German Data Protection Authorities Consider Steps to Review Chinese AI Application Deep Seek
German data protection authorities are considering steps to review the Chinese AI application Deep Seek. “It seems that data protection law is almost non-existent in Deep Seek” said Dieter Kugelmann, data protection officer in the state of Rhineland-Palatinate, in an interview with the Tagesspiegel Background section.
Deep Seek’s data protection guidelines outline a comprehensive collection of information by the app, including IP addresses, chat logs and uploaded files, as well as patterns and rhythms of keyboard inputs. “We store the data we collect on secure servers in the People’s Republic of China” the guidelines state, according to the newspaper.
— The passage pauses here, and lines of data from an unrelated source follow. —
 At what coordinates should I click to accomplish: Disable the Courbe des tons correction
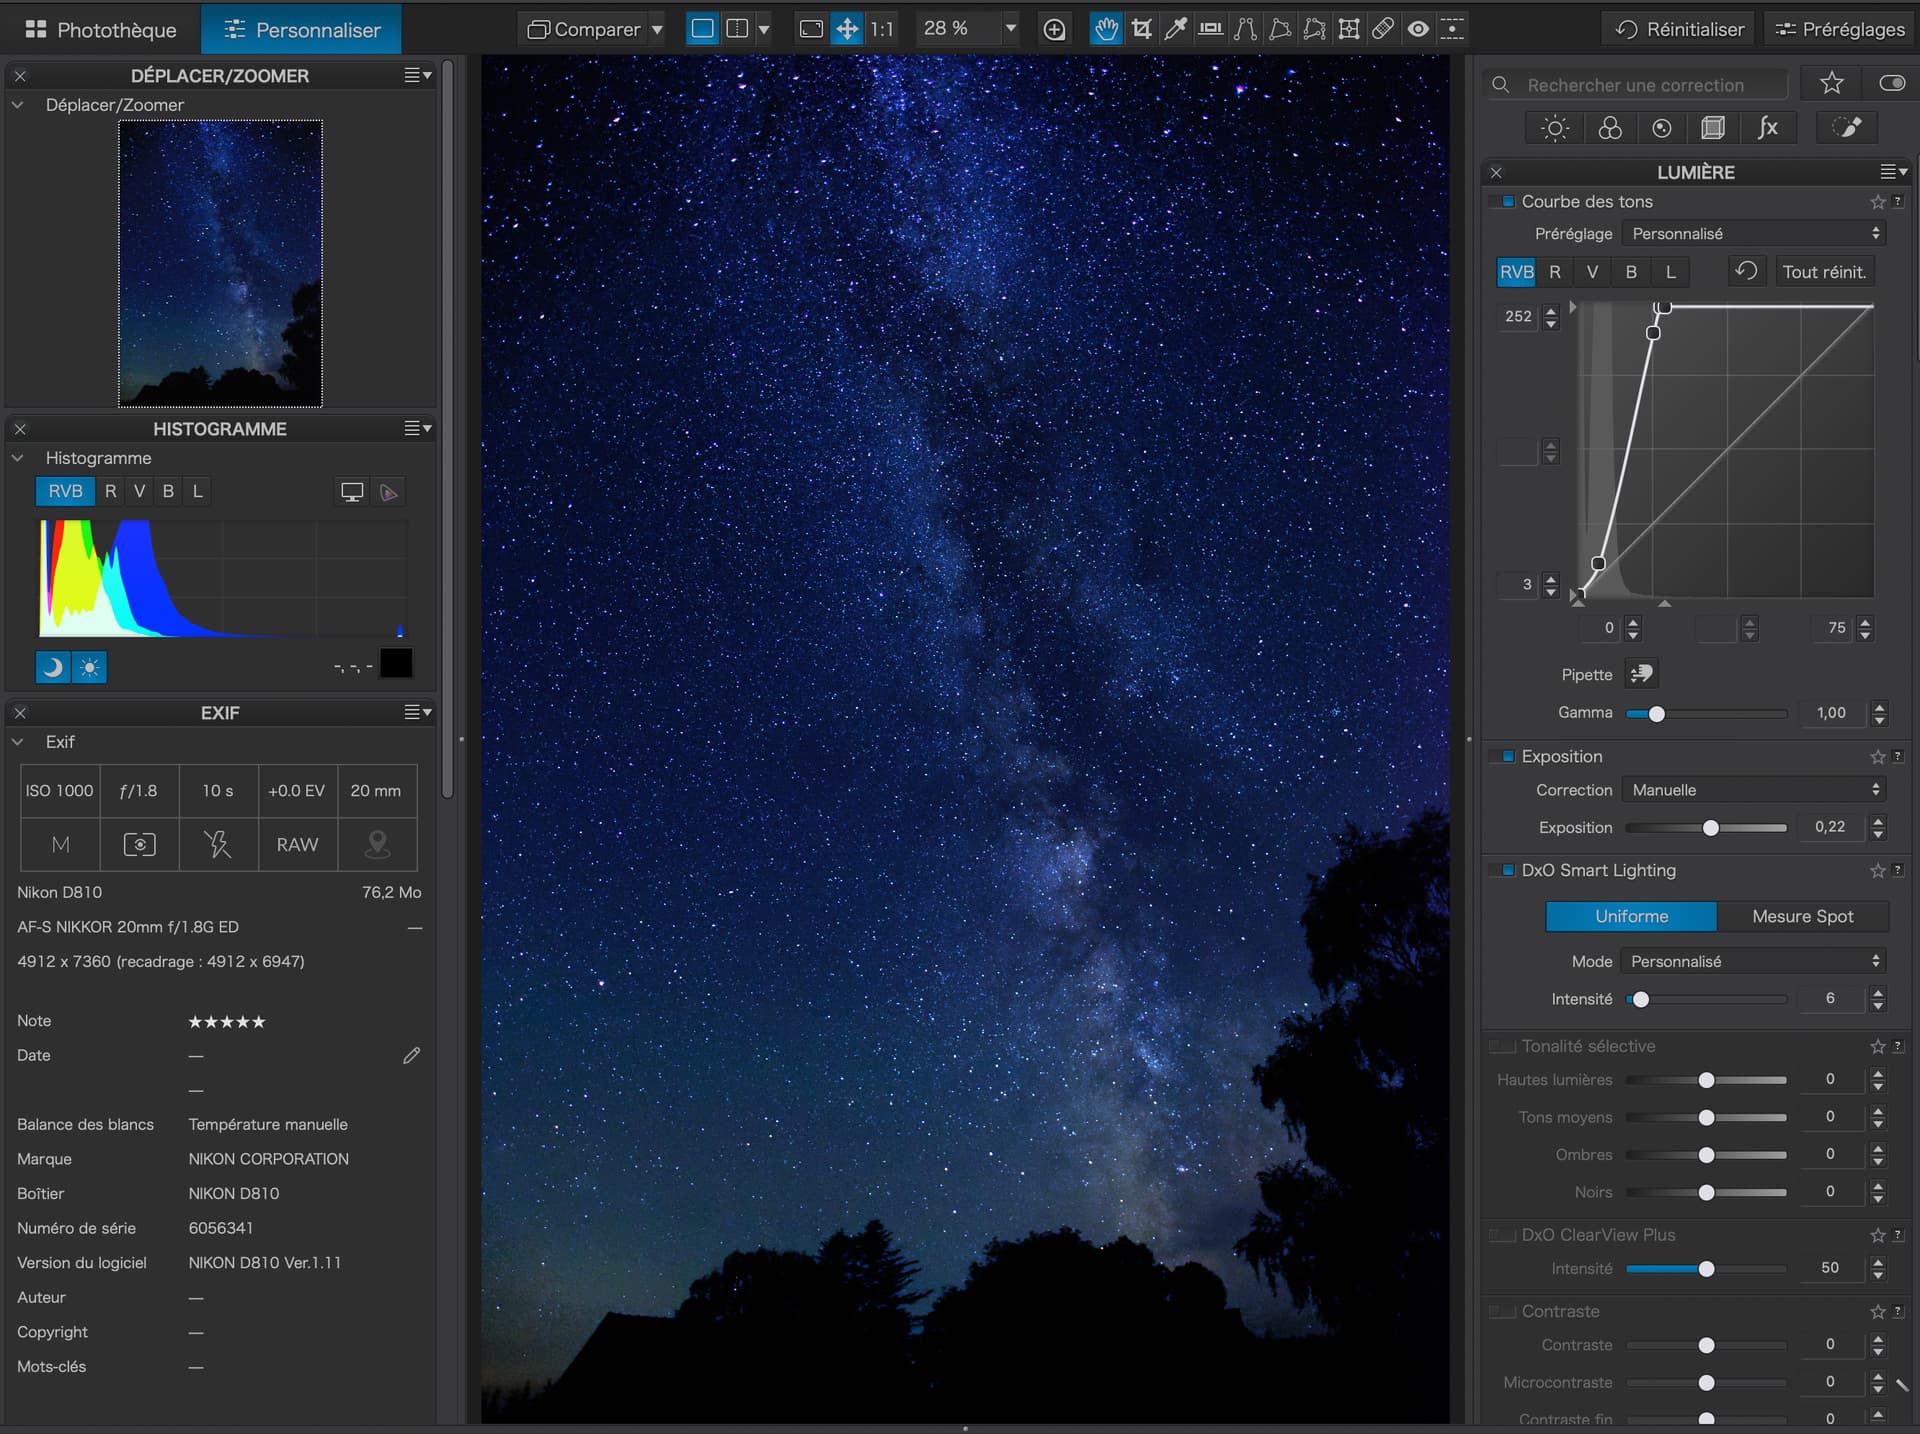coord(1507,202)
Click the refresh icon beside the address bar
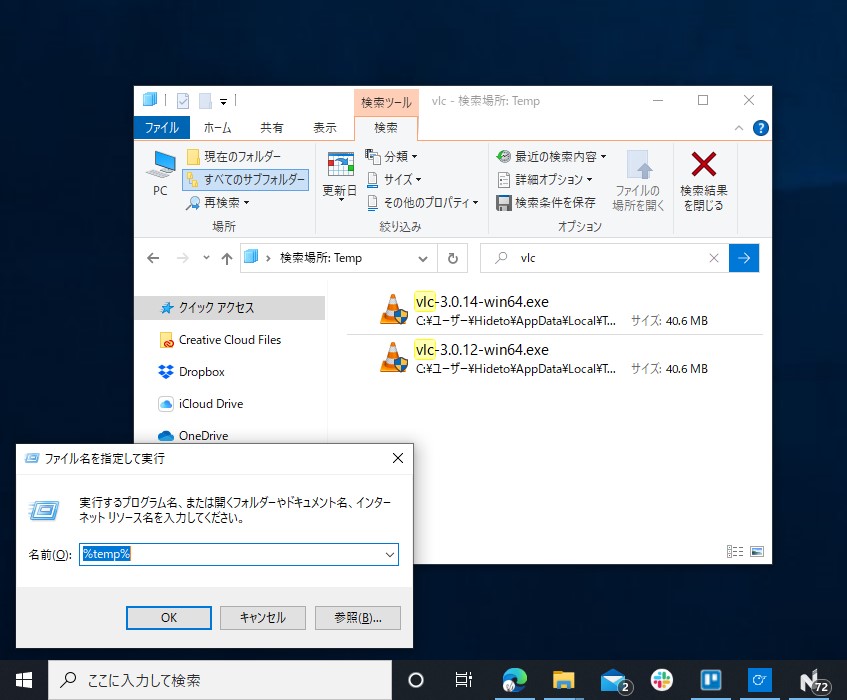 point(453,258)
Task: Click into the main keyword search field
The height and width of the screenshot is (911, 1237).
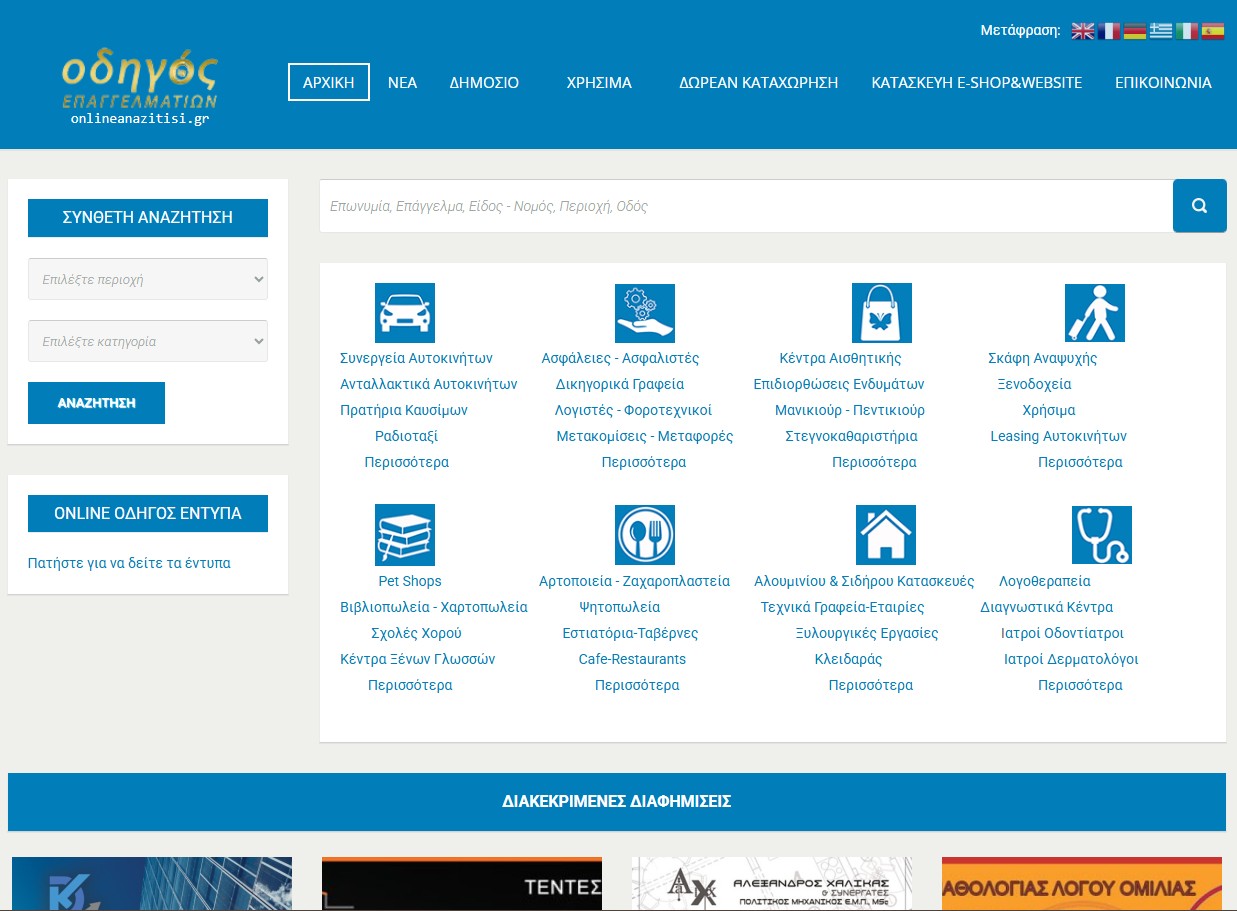Action: point(745,206)
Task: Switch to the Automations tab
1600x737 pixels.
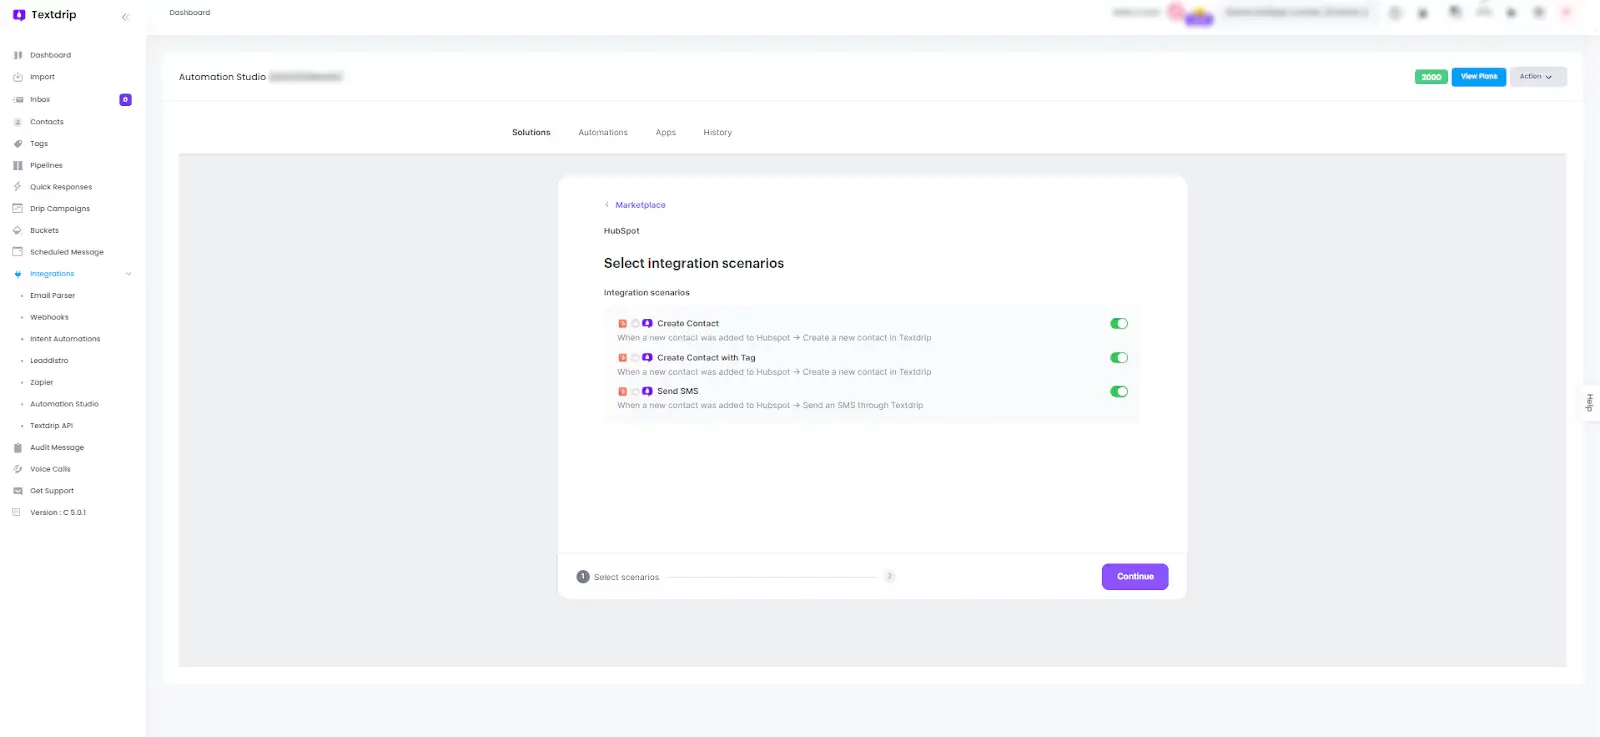Action: pos(603,133)
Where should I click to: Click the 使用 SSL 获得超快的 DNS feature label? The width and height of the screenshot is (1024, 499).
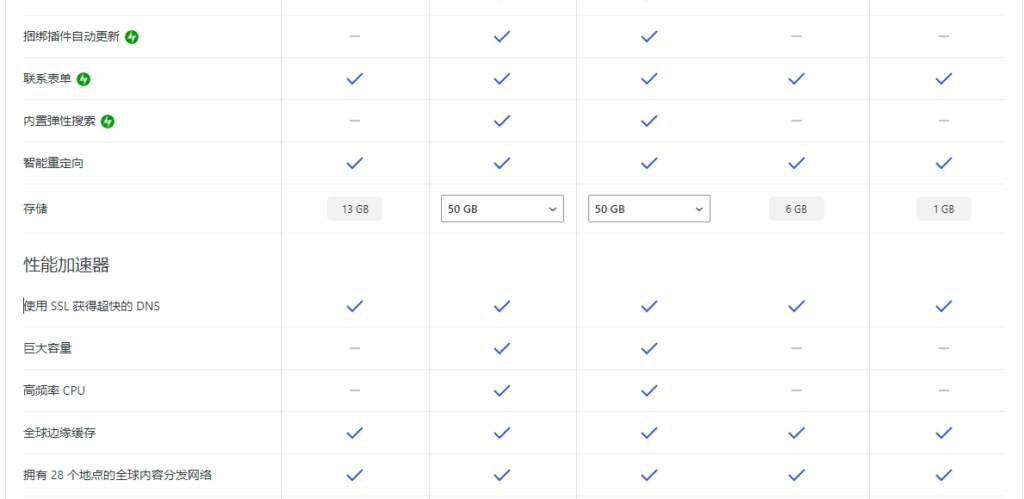pos(91,306)
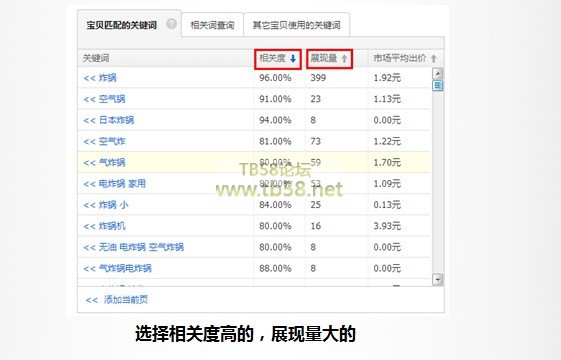Add keyword 炸锅 via its << arrow
561x360 pixels.
[x=89, y=78]

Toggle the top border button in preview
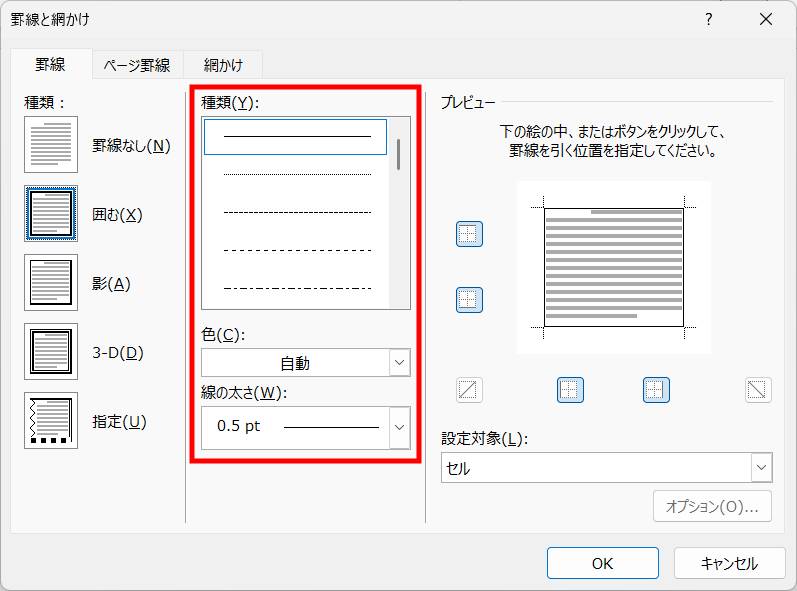469,234
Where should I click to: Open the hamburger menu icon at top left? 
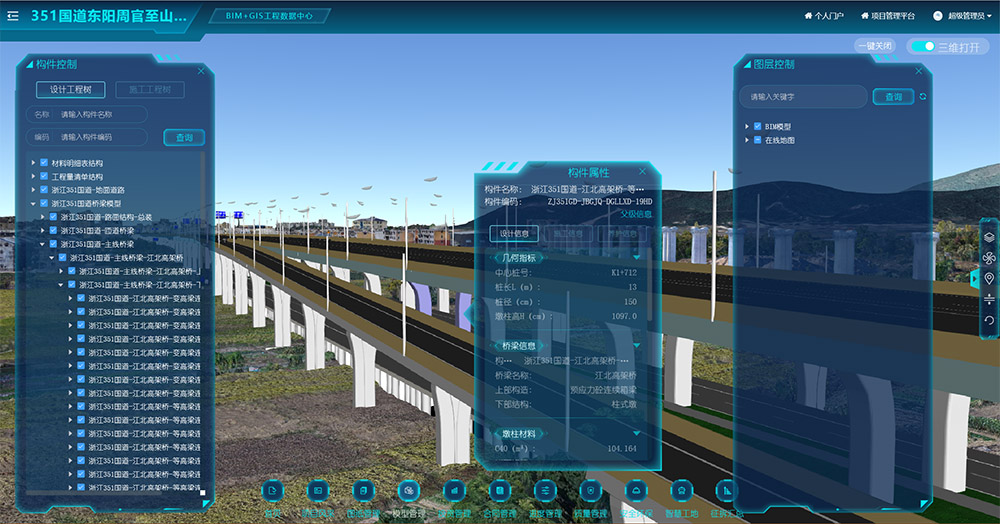(x=13, y=16)
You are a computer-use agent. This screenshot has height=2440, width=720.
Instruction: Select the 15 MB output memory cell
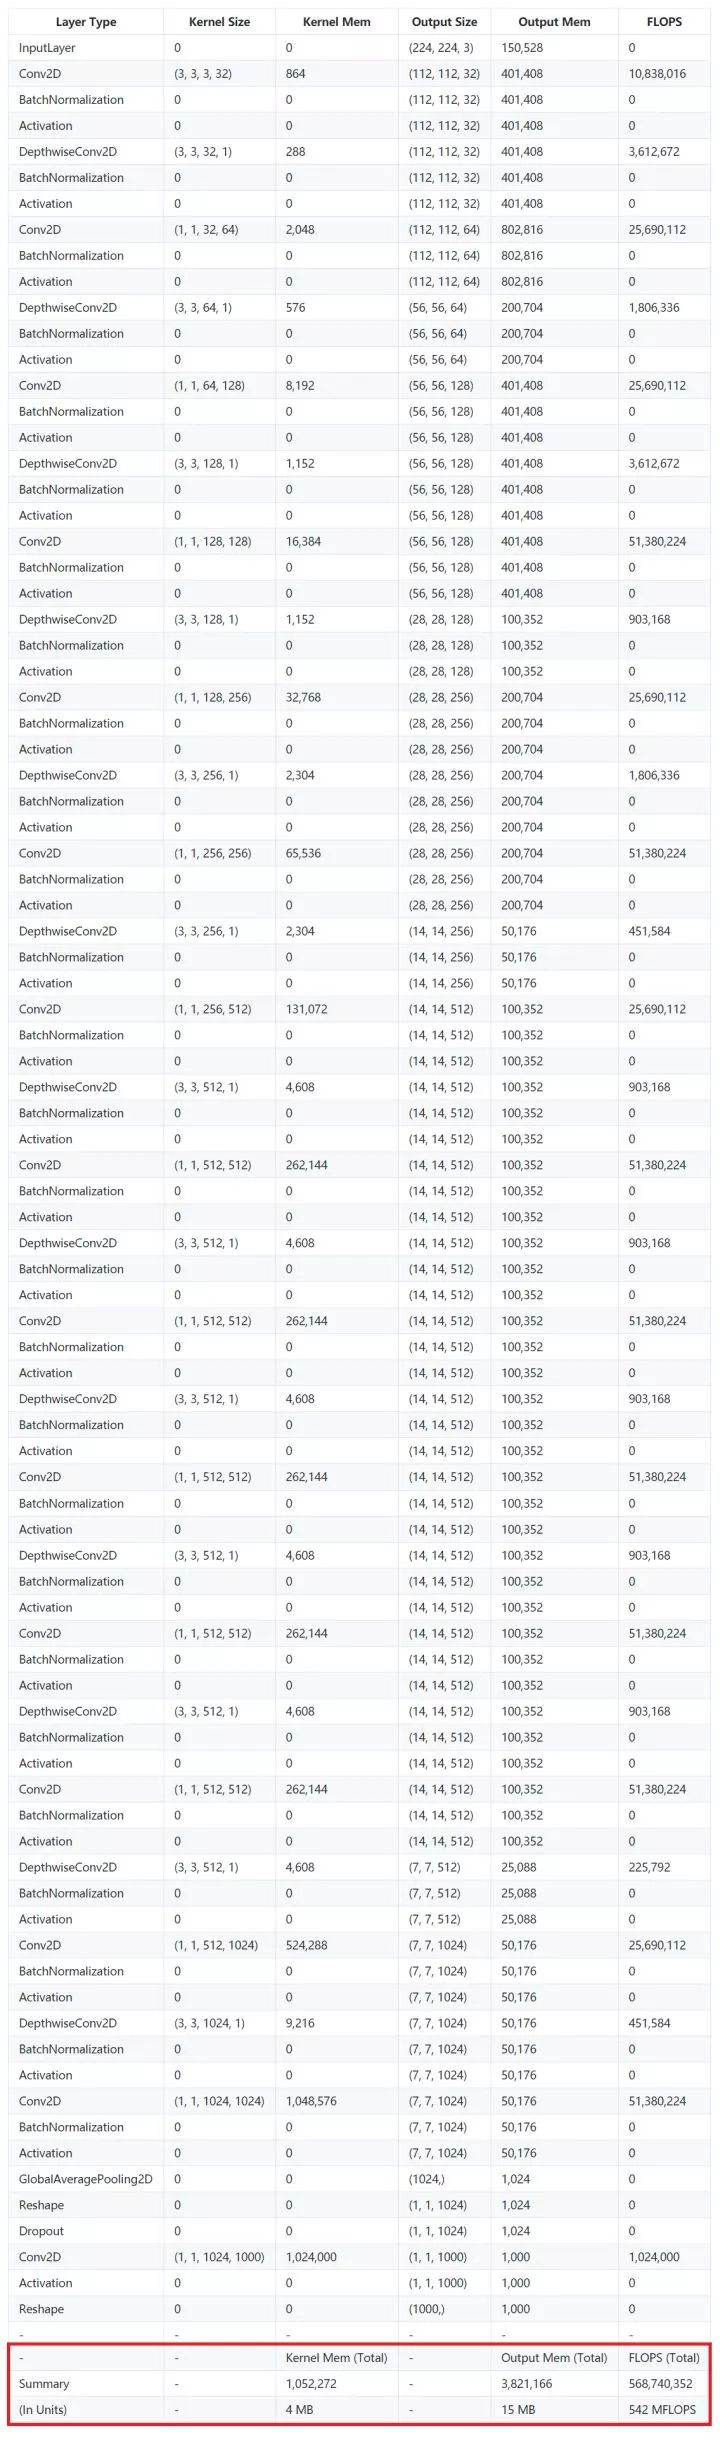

The General Data Protection Regulation (GDPR) allows for data exchange with states whose protection level is comparable to that of the European Union. However, there is no agreement between China and the EU that would enable a legally secure data exchange.
According to Kugelmann, no European subsidiary and no responsible legal representative have been identified so far, which could potentially be seen as a violation of the GDPR.
Deep Seek was a topic of discussion at the mid-conference of data protection authorities in Berlin on Wednesday. “We are now considering what we can do” said Kugelmann. Rhineland-Palatinate and several other German data protection authorities plan to discuss and decide on further steps, with the most likely option being to send a questionnaire to the company about its data processing.
The Italian data protection authority had already requested information and given the company a 20-day deadline to respond. In Italy, the app is currently no longer available for download from Apple and Google stores, according to Italian media, including Corriere della Sera, which suggests that the Chinese company may have taken a precautionary measure in response to the data protection inquiry.